- **Items from a dataset**:
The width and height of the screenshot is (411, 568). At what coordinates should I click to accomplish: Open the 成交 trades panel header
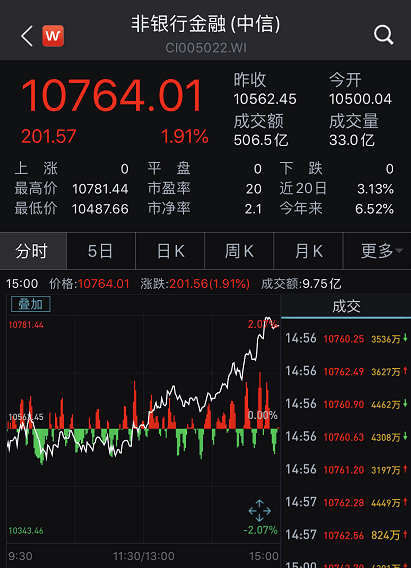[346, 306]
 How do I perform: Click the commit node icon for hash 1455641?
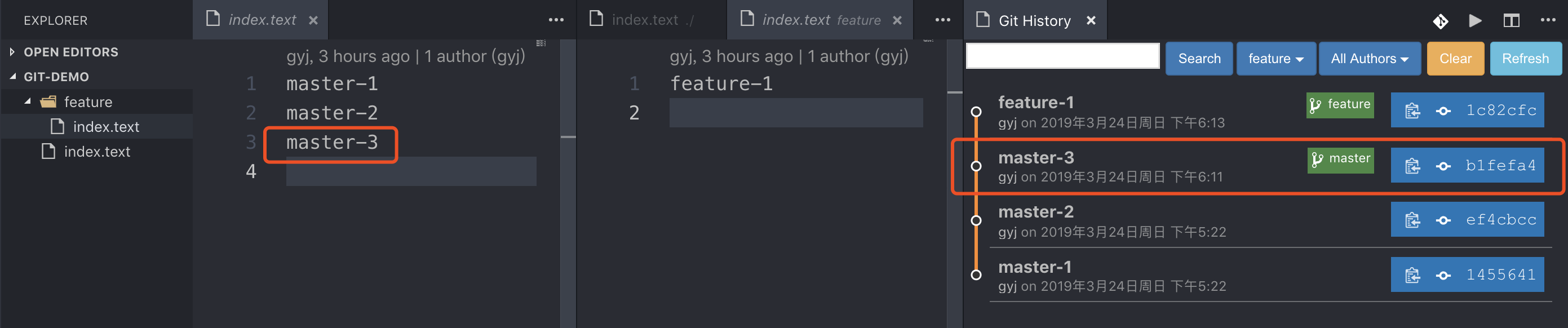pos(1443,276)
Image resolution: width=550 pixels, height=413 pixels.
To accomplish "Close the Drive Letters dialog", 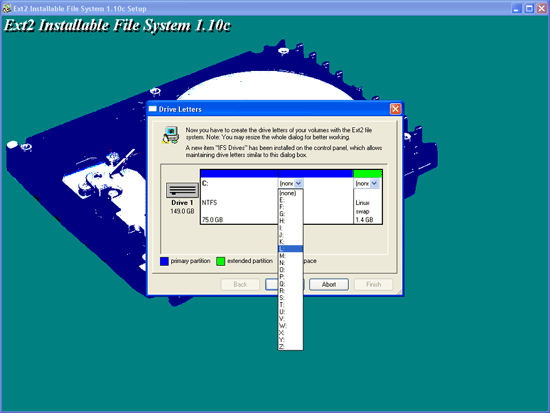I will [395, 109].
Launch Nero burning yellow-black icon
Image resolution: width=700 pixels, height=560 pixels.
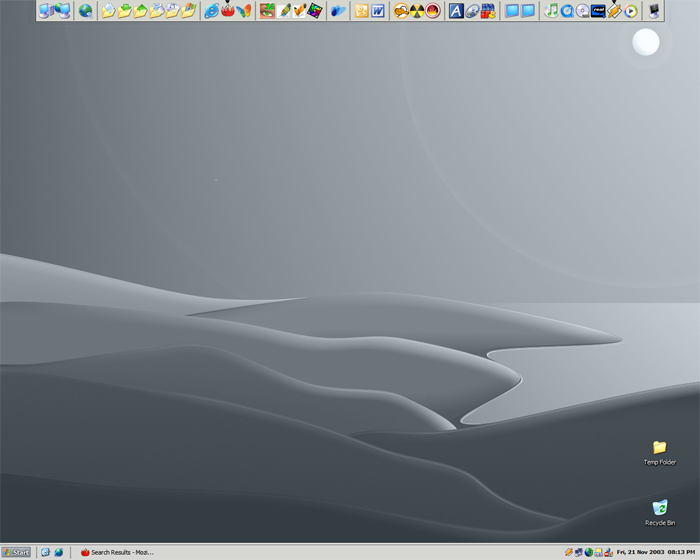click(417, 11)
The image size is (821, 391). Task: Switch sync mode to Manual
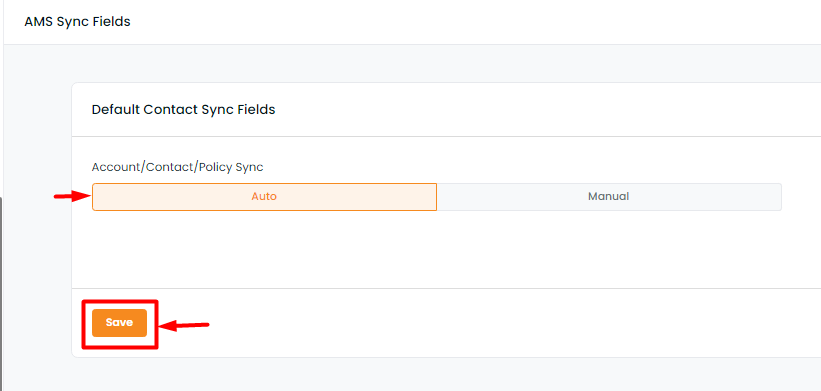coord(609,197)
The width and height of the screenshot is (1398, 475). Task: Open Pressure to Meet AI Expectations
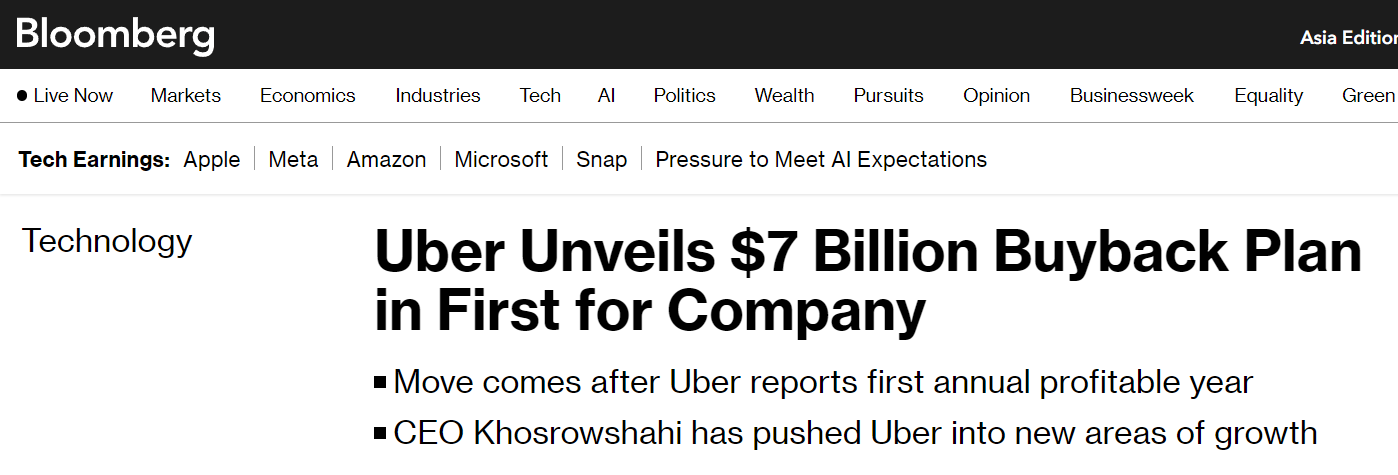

---

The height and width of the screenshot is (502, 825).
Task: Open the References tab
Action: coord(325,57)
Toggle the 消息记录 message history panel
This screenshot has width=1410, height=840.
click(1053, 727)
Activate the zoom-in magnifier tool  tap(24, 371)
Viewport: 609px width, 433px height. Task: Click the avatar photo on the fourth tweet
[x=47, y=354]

- **What you need to do**:
Both the line containing "Image resolution: width=700" and the line containing "The width and height of the screenshot is (1398, 475)." above belong in the output, as do the lines between them. Print them exactly, without pictures.

- **Response**:
Image resolution: width=700 pixels, height=560 pixels.
click(417, 11)
The image size is (821, 391). Task: Switch sync mode to Manual
coord(609,197)
The width and height of the screenshot is (1398, 475). Task: Open Pressure to Meet AI Expectations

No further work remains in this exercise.